InfoSAWIT, JAKARTA – Pasokan dan konsumsi global produk minyak sawit dan turunannya sebagai bahan makanan, bioenergi dan produk perawatan yang sehat serta efisien di dunia terus tumbuh setiap tahunnya. Saat ini, dengan produksi sekira 100 juta ton per tahun minyak sawit telah menjadi komoditas minyak nabati paling strategis dengan kontribusi lebih dari 40 persen dari kebutuhan global minyak nabati global.
Indonesia, sebagai penghasil minyak sawit terbesar di dunia dengan luas perkebunan sawit lebih dari 16,8 juta hektar yang berkontribusi lebih dari 55 persen pasokan minyak sawit global, Indonesia memainkan peran strategis dalam perdagangan dan pemenuhan kecukupan minyak nabati dunia.
Sejalan dengan peningkatan permintaan pasar dunia dan peningkatan harga minyak sawit rata-rata dunia yang terus naik hingga kisaran US$ 1100 per ton saat ini, jauh melonjak dari US$ 600 pada tahun 2015.
Pasar minyak sawit di pasar global yang terus meningkat secara langsung berdampak positif bagi Indonesia. Menurut data dari Kementerian Keuangan RI, devisa negara yang diperoleh dari bisnis minyak sawit pada tahun 2024 mencapai US$ 88,1 juta, setara dengan sekitar Rp 660 triliun, dan terus meningkat setiap tahunnya.
Sejak tahun 1980-an, bisnis perkebunan sawit di Indonesia telah berkembang pesat yang dimotori oleh perusahaan swasta bersama dengan BUMN dan petani sawit. Hubungan kerjasama perusahaan perkebunan dan petani sawit terbangun melalui berbagai pola kemitraan yang telah membantu meningkatkan perekonomian masyarakat di berbagai daerah.
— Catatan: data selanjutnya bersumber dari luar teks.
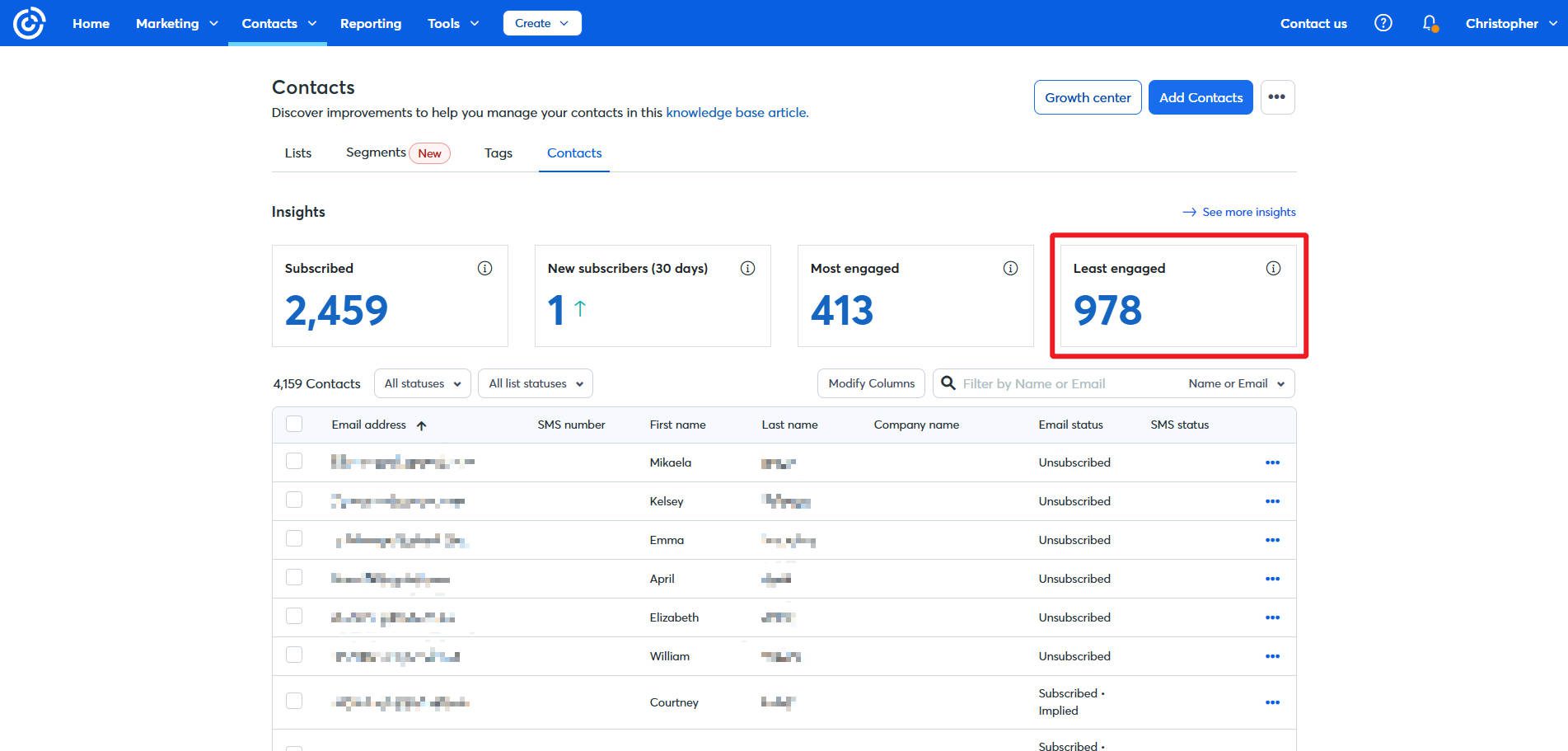Open the All statuses dropdown
Viewport: 1568px width, 751px height.
(421, 383)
Namun demikian, usaha perkebunan sawit ini terus menghadapi tantangan dan kendala serius, terutama terkait kebijakan perijinan penggunaan lahan dan kepastian berusaha yang kerap menghambat perwujudan pertumbuhan Perkebunan sawit berkelanjutan.
BACA JUGA: Harga TBS Sawit Swadaya Riau Periode 2-8 Juli 2025 Turun Rp20,24 Per Kg
Bisnis Sawit Indonesia Butuh Kepastian Hukum
Kebijakan Presiden untuk mengatur usaha perkebunan sawit melalui penertiban kawasan hutan dapat dilihat sebagai langkah untuk mencegah ketidakpastian hukum di masa depan bagi pengembangan perkebunan sawit. Berbagai masalah yang dihadapi sektor ini banyak berasal dari ketidakpastian hukum yang berkaitan dengan legalitas lahan perkebunan sawit.
Berdasarkan Peraturan Presiden No. 5 Tahun 2025, pemerintah Indonesia telah melakukan pengambilalihan terhadap lahan perkebunan sawit ilegal yang berada di kawasan hutan. Melalui Satuan Tugas Penertiban Kawasan Hutan (Satgas PKH), pemerintah berusaha menertibkan perkebunan sawit yang berada di kawasan hutan melalui penyitaan lahan oleh Kejaksaan Agung RI.